Volcanoes: Renewable Energy's Next Big Eruption

Energy developers will be testing the geothermal potential of Oregon's Newberry Volcano this summer.

An aerial view of the Newberry caldera in Oregon. Could volcanoes be our next renewable energy source? (Photo: globaltechnologyblog.com)
Originally from Baltimore, Oliver lives and writes on a quiet, tree-lined street in Brooklyn.
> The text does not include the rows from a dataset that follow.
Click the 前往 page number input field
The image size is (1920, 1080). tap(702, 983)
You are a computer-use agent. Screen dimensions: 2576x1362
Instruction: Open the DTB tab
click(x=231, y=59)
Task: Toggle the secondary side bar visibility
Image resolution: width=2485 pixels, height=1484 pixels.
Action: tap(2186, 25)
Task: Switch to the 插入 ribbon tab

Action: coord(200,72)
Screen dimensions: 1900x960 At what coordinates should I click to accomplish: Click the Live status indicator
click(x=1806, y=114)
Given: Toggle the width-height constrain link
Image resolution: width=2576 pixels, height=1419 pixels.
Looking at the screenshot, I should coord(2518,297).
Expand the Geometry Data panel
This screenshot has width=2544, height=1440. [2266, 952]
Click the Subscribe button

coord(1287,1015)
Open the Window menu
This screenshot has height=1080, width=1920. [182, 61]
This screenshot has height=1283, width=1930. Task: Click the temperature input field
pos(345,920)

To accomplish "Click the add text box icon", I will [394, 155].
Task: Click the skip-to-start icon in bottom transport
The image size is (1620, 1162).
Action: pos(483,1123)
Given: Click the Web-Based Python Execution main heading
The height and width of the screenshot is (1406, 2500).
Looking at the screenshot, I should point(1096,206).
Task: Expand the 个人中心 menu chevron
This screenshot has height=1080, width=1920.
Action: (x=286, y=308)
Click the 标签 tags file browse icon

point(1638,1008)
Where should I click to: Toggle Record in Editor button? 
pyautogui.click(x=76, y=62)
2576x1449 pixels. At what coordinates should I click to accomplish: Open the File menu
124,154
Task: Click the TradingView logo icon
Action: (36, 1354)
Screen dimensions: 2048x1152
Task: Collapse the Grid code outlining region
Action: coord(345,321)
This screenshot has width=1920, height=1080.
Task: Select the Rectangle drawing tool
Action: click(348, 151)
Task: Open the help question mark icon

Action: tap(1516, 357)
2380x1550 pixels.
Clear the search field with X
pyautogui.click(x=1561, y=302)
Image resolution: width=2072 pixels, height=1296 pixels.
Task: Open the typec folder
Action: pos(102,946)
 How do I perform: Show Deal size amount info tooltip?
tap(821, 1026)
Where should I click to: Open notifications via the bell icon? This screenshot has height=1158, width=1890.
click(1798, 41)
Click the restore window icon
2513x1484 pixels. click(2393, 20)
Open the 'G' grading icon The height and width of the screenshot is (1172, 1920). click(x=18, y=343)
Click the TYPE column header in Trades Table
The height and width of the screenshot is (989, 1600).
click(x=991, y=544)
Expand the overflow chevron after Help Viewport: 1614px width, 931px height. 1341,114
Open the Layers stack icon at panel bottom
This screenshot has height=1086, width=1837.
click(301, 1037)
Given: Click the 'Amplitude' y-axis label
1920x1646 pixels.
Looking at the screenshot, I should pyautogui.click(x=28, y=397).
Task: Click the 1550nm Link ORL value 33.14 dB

Renewable energy, for all its planet-saving prowess, can be a bit fickle. A windmill without blustery gusts is about as effective as solar panels on a cloudy day. Even hydropowered dams, renewable energy's workhorse, can have trouble clocking in during extended drought

Luckily for energy companies, there's a new kid in town. Earlier this week, geothermal energy developers announced summer plans to pump 24 million gallons of water into the side of the Newberry caldera, a dormant volcano in Central Oregon. The goal? To see if the superheated water will be able rise to the surface fast enough to be converted into energy.

Said Susan Petty, president of Seattle-based AltaRock Energy, to the AP: "We know the heat is there. The big issue is can we circulate enough water through the system to make it economic."

Normally, the capital costs of exploring a new geothermal energy source are prohibitively high. The expensive examination of the properties of the rock, such as permeability and hardness, and properties of the water, such as corrosiveness, make predicting the potential of a given site difficult. Even when an optimal location is found, it can take a decade for it to develop into a working geothermal plant.

To help allay the costs, the Department of Energy matched the $21.5 million investment of Google and other private investors with an eye towards geothermal's longterm potential.

Hydroshearing, the process of drilling wells and pumping water to create tiny fractures in the rock, is similar to fracking, which scientists beieve may have caused recent earthquakes in Arkansas and Ohio. While experts say that the Newberry caldera is located in a seismic "dead zone," energy officials will be keeping close tabs on any aberrant earthquake activity in the area.

Geothermal energy isn't the only energy source resistant to nature's whims. Ocean Thermal Energy Conversion (OTEC), which converts solar radiation into energy power, is similarly reliable—and expensive. But as fossil fuel prices continue to rise, both are starting to become economically viable for energy companies.